PRODUTORES EM ALERTA PARA A NOVA SAFRA

Diante do cenário de maior exigência de garantias e forte seletividade por parte dos bancos, a Confederação da Agricultura e Pecuária do Brasil (CNA) relatou que os produtores enfrentam barreiras até mesmo no mercado privado, dominado por um clima de precaução. Guilherme Rios, assessor da CNA, alertou que as restrições financeiras e a carência de ferramentas eficientes de gestão de risco podem culminar na redução da área plantada no país e na adoção de pacotes tecnológicos mais enxutos por parte dos agricultores.

A percepção de retração é compartilhada pela Organização das Cooperativas Brasileiras (OCB). De acordo com Rodolfo Jordão, coordenador do ramo agropecuário da entidade, fatores como juros elevados, câmbio volátil, tensões geopolíticas no comércio internacional e a consequente redução da capacidade de pagamento dos produtores forçaram uma reprogramação nas fazendas. Para a safra 2026/27, a OCB recomenda cautela, prevendo investimentos mais conservadores e contenção na expansão de terras via arrendamentos ou novas infraestruturas.

LEIA ABAIXO UM RESUMO DA NOTÍCIA

- Retração de dois dígitos: Os desembolsos das linhas tradicionais do crédito rural caíram 12% na safra 2025/26, somando R$ 338,9 bilhões, puxados pela forte seletividade dos bancos decorrente do endividamento e do risco climático.

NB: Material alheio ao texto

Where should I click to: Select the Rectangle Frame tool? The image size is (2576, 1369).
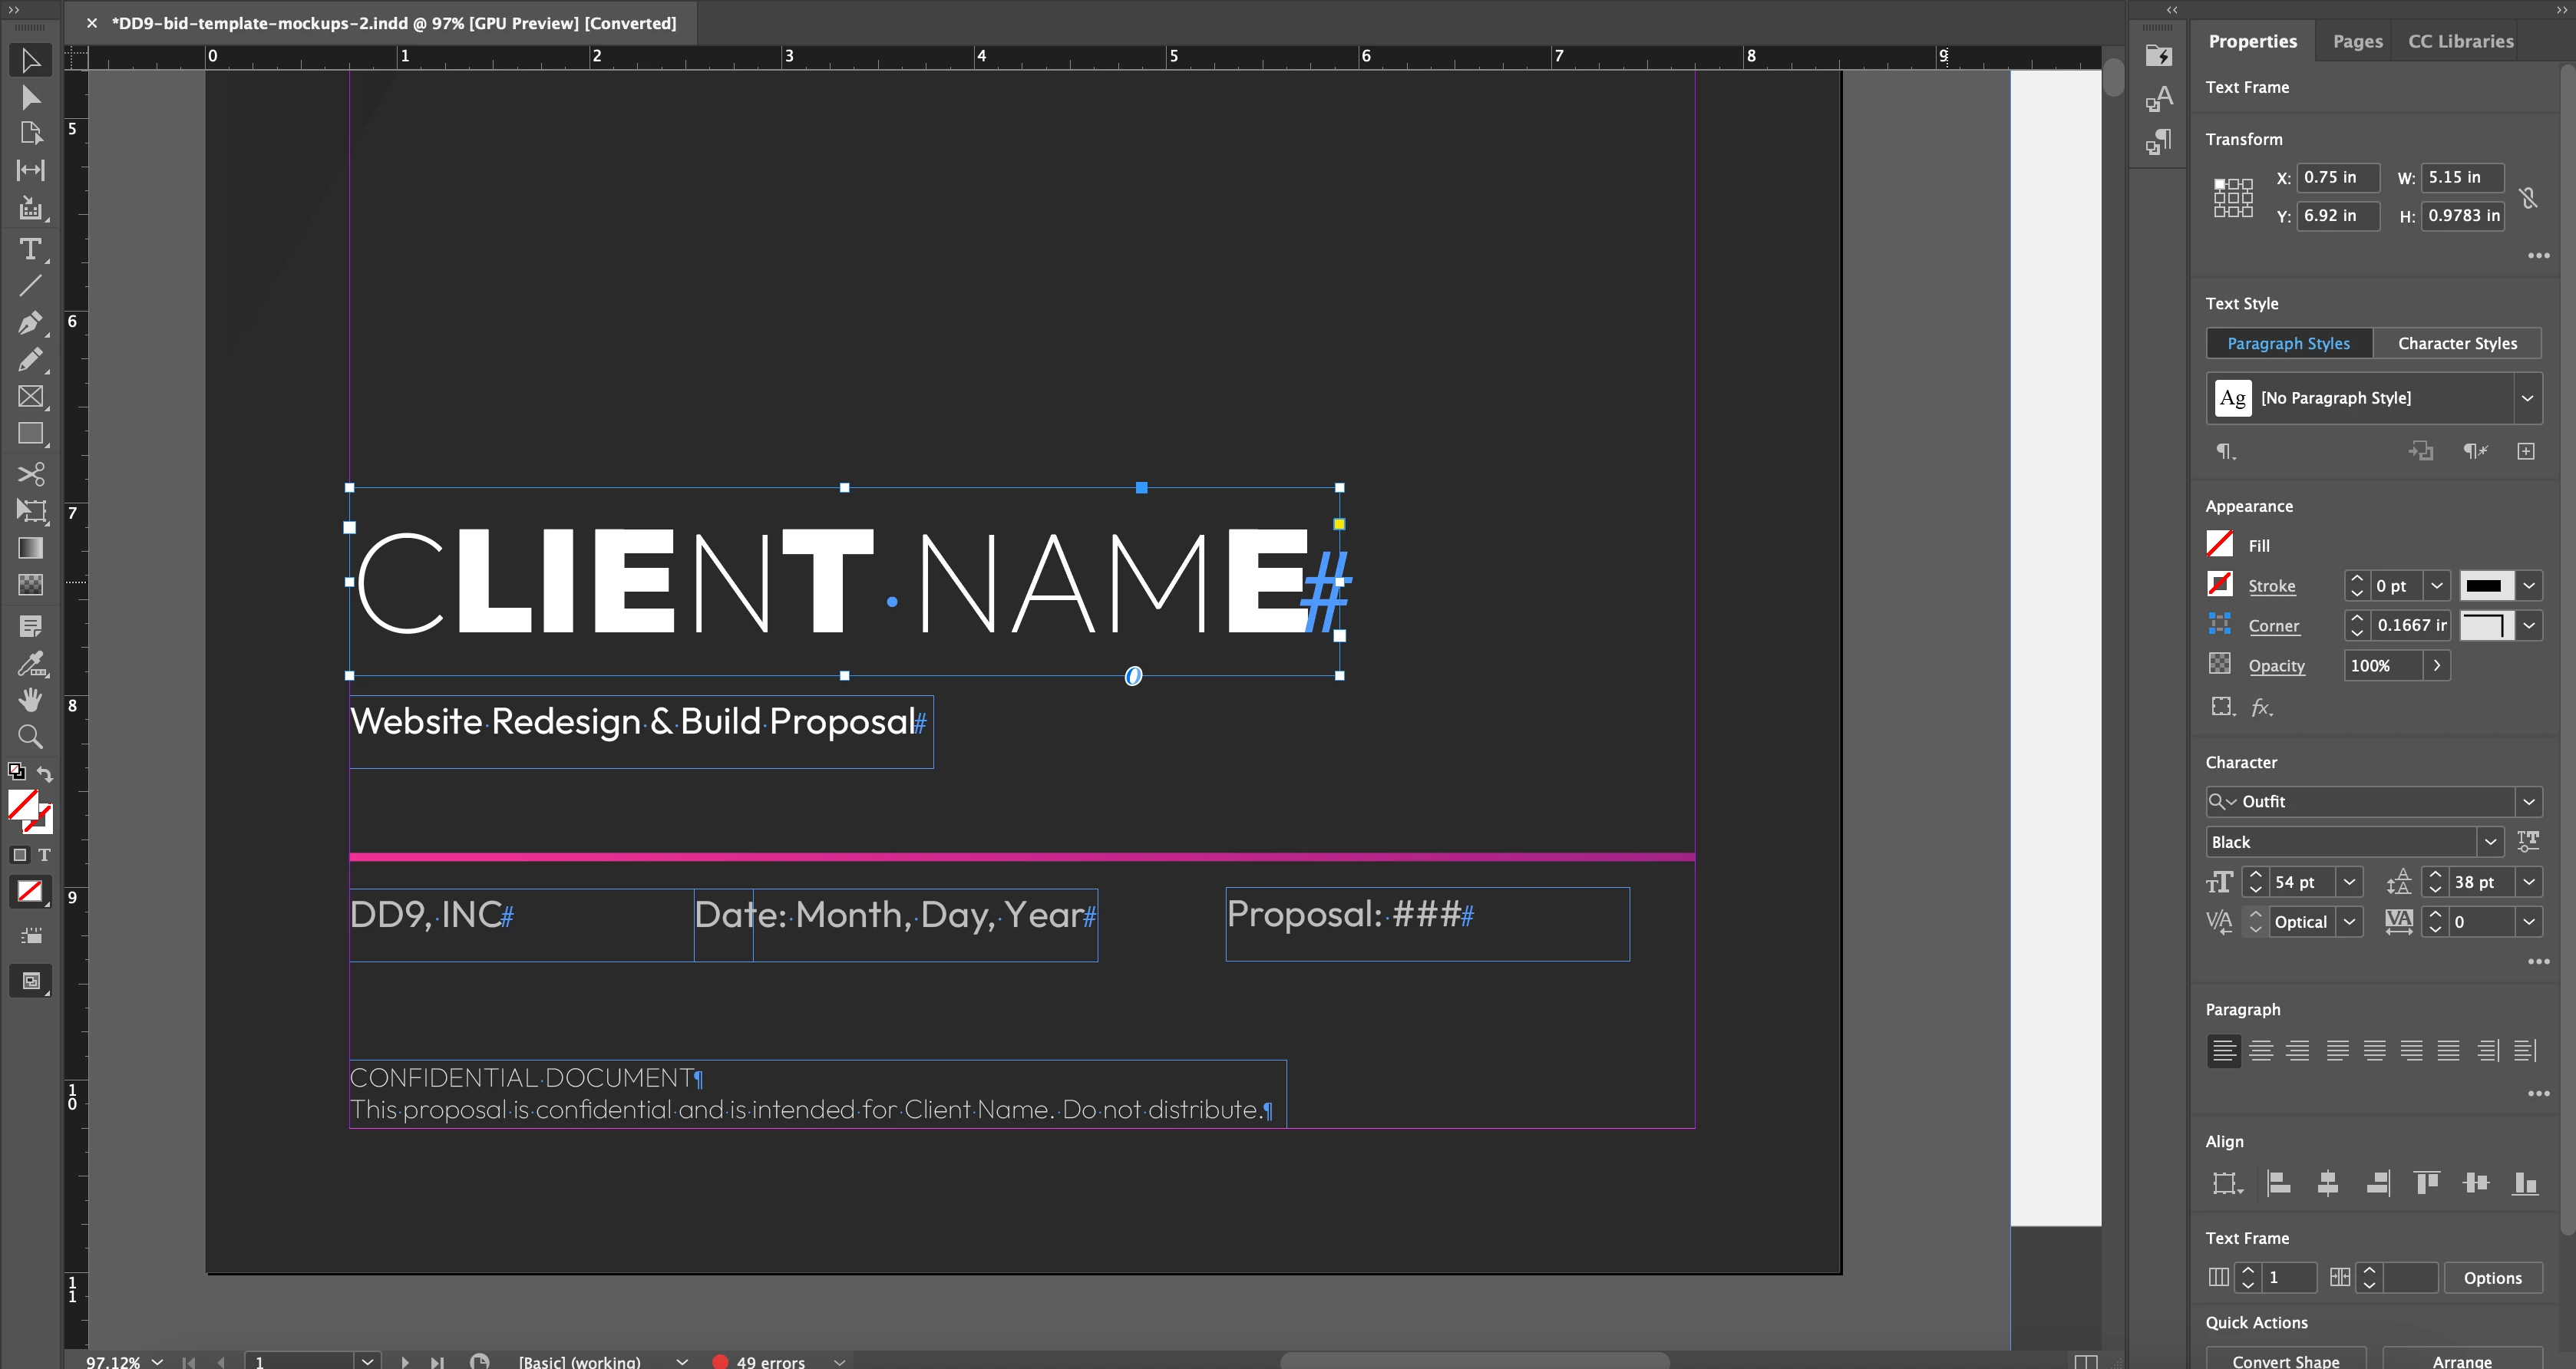pyautogui.click(x=30, y=396)
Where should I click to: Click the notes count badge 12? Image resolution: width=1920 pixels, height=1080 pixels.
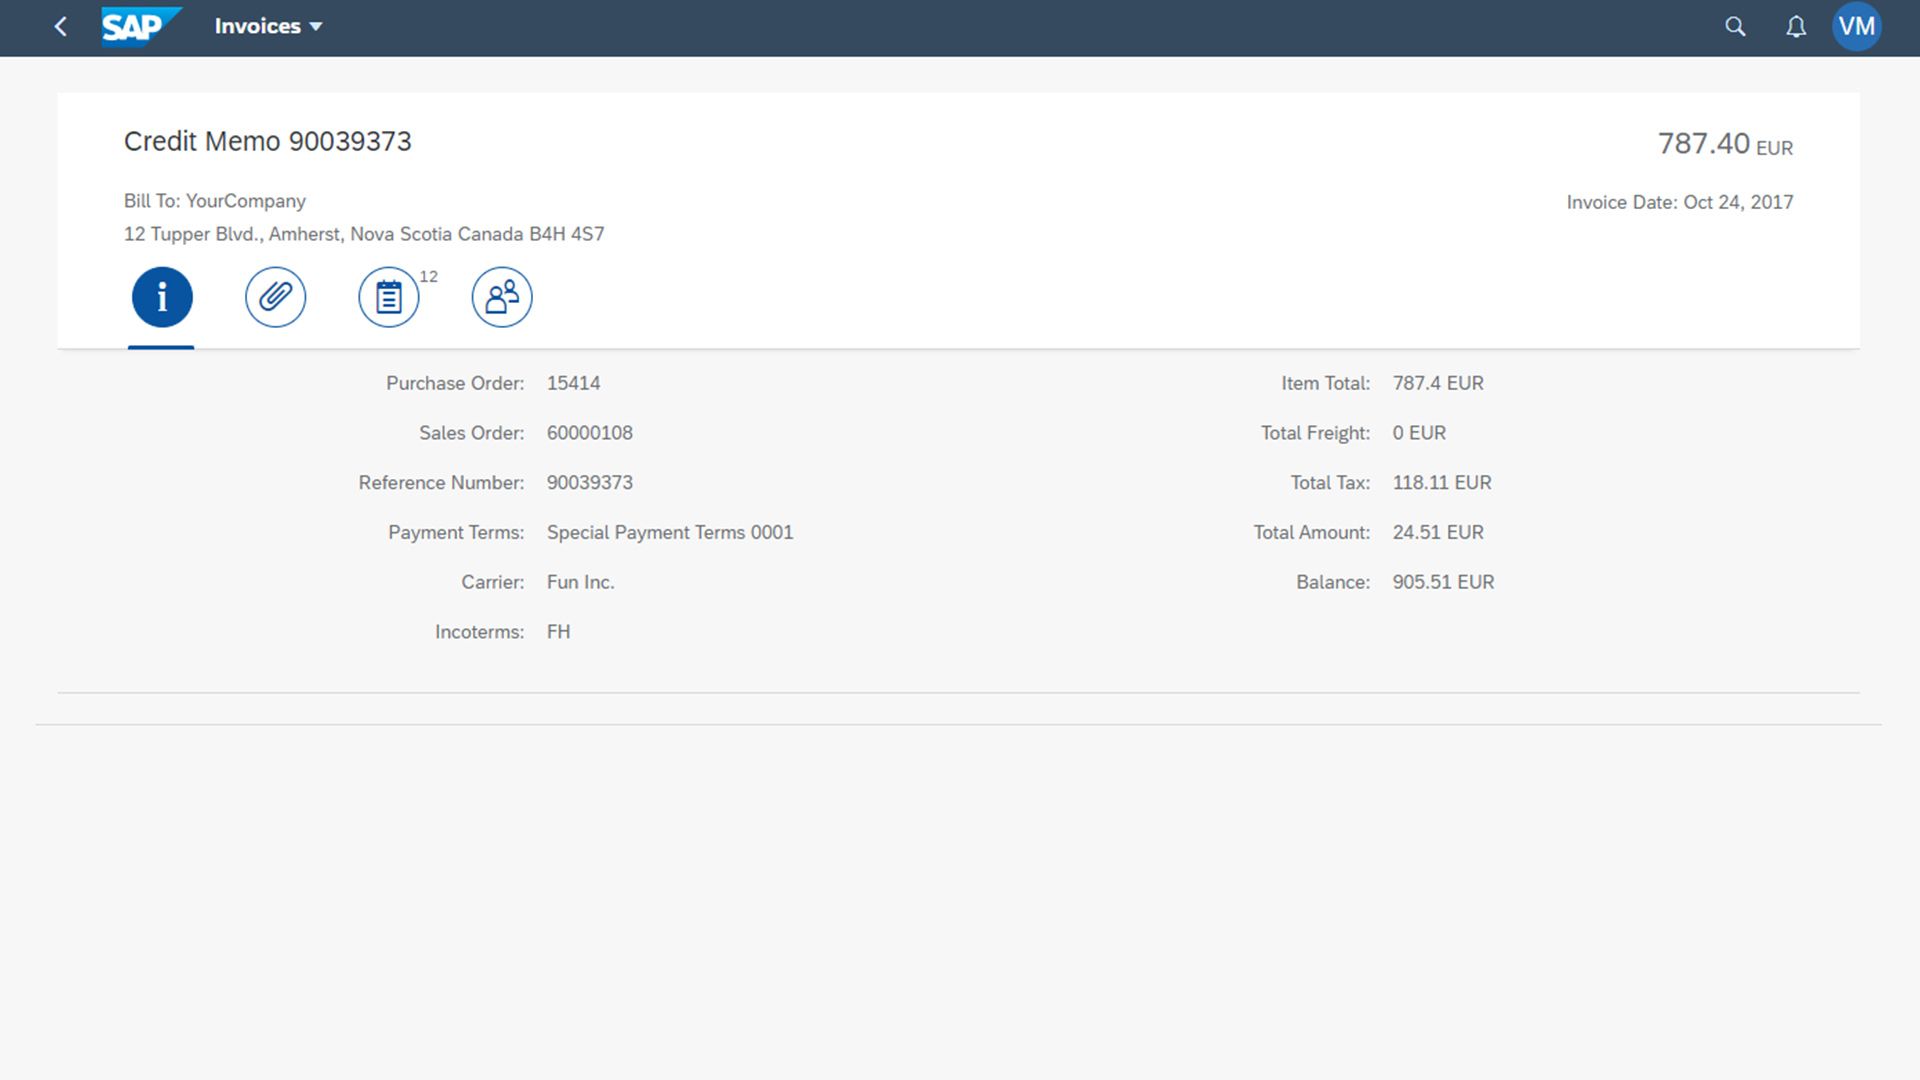click(x=428, y=277)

- Migração para o mercado privado: Grandes produtores lideraram a queda nos financiamentos bancários (-19%), migrando progressivamente para títulos privados como as CPRs, que devem atingir até R$ 210 bilhões no encerramento do ciclo.

- Perspectiva conservadora: Entidades como CNA e OCB alertam para uma postura defensiva dos agricultores na safra 2026/27, com provável redução de investimentos, pacotes tecnológicos restritos e possível diminuição da área plantada no país.